Renewed international interest in agricultural support has made ample funds available to increase smallholder productivity. However, there are two burning questions about how efficiently these funds are being used.

First, how will external support funds (the World Bank, the Alliance for a Green Revolution in Africa, bilateral Dutch support, the Gates Foundation, etc.) reach the intended beneficiaries? Funds deposited into the treasuries of African governments tend to be creamed off for political or personal benefit on their way to the bottom rung of society. Checks and balances are required to avoid this.

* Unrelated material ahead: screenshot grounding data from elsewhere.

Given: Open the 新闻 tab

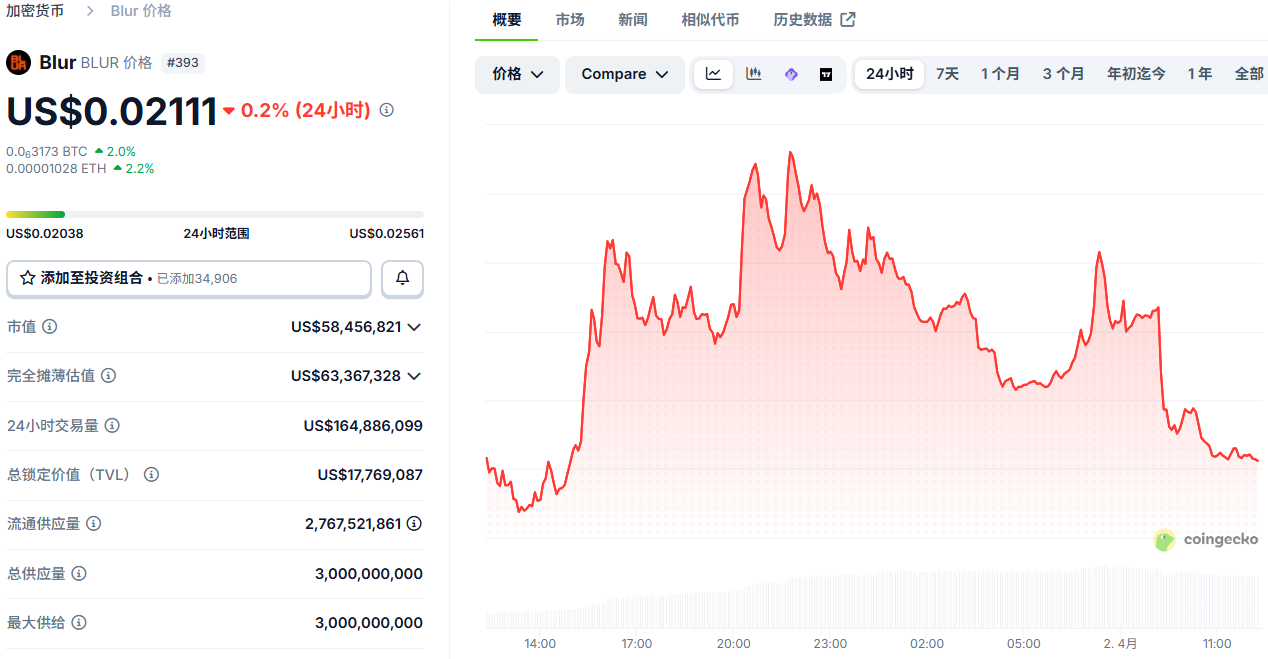Looking at the screenshot, I should click(x=632, y=19).
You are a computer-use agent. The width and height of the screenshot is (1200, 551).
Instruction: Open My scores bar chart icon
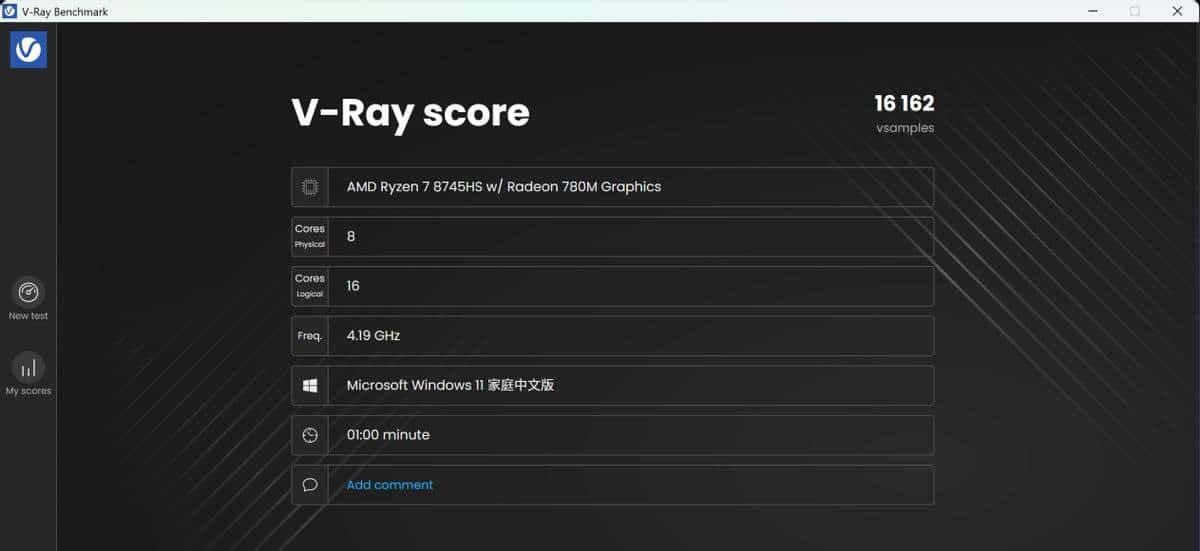click(28, 367)
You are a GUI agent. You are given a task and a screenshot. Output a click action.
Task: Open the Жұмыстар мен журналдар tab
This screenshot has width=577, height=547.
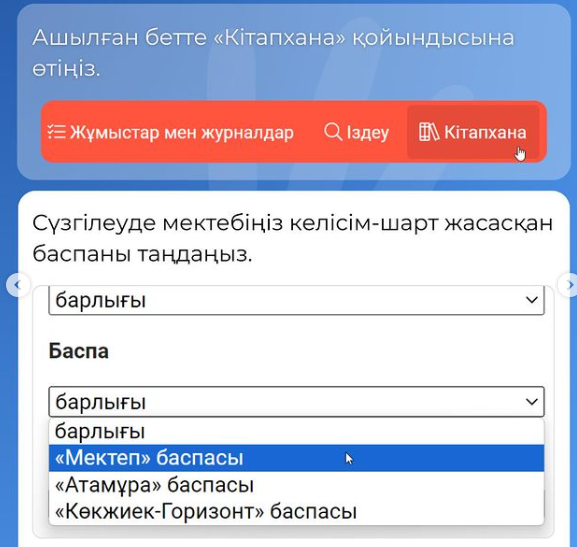171,132
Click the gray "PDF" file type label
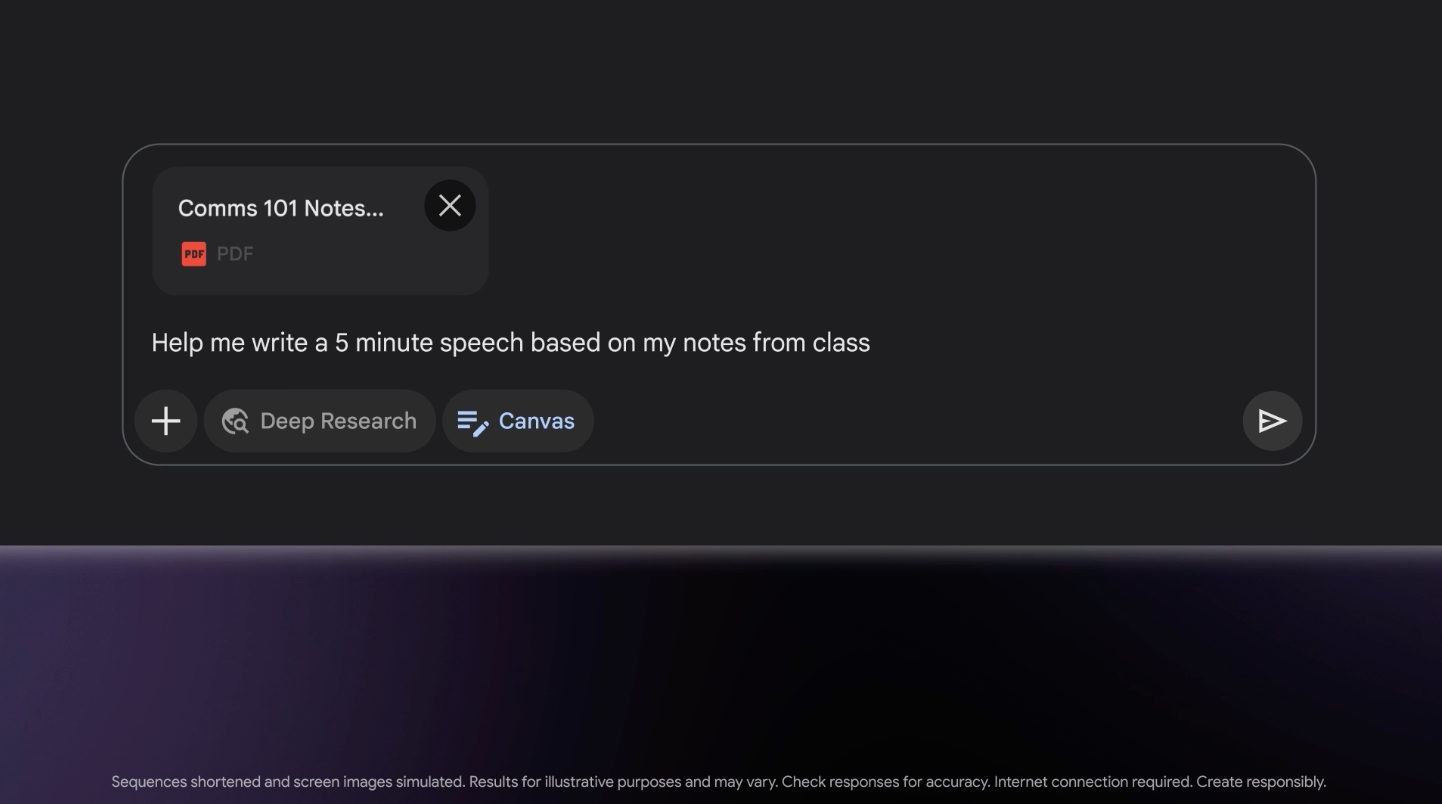1442x804 pixels. click(x=235, y=254)
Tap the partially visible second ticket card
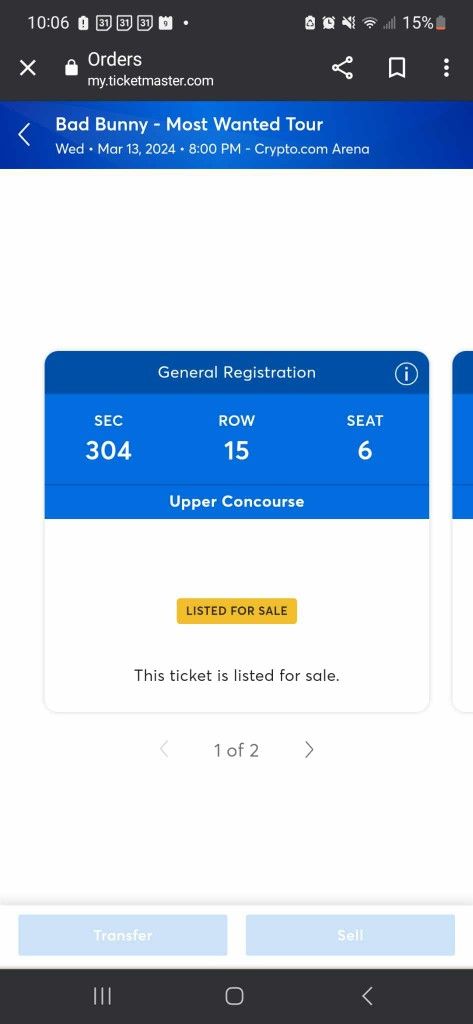 coord(463,532)
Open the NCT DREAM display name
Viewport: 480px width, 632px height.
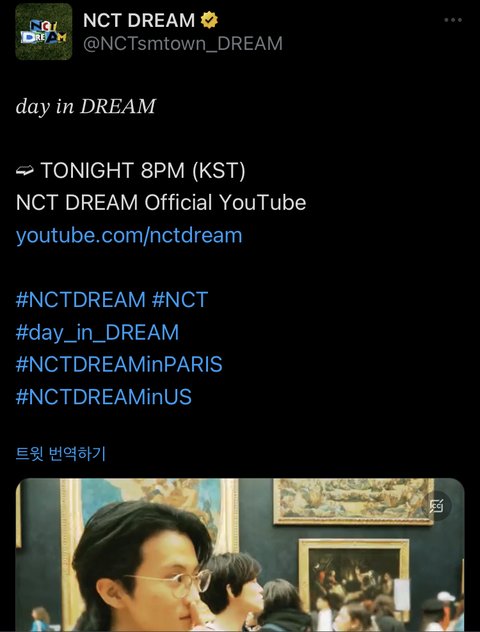[x=139, y=20]
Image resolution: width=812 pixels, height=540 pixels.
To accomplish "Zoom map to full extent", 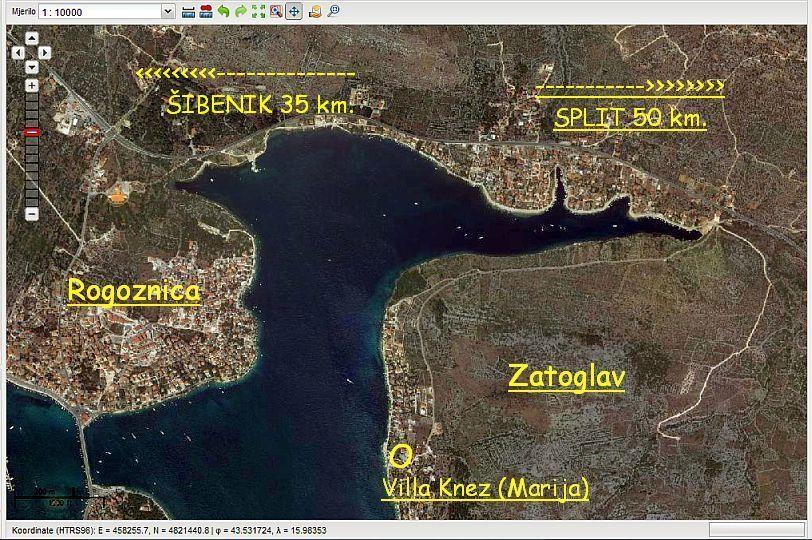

Second, how well will the market work for smallholders so that they can profitably absorb increased productivity? More often than not, agro-food markets do not work well for the poor. New initiatives need to build measures into their programmes to ensure profitable access to markets for smallholders. The development of support programmes for smallholders – bottom-up, not top-down – is therefore highly recommended. Public and private donors should take this into account.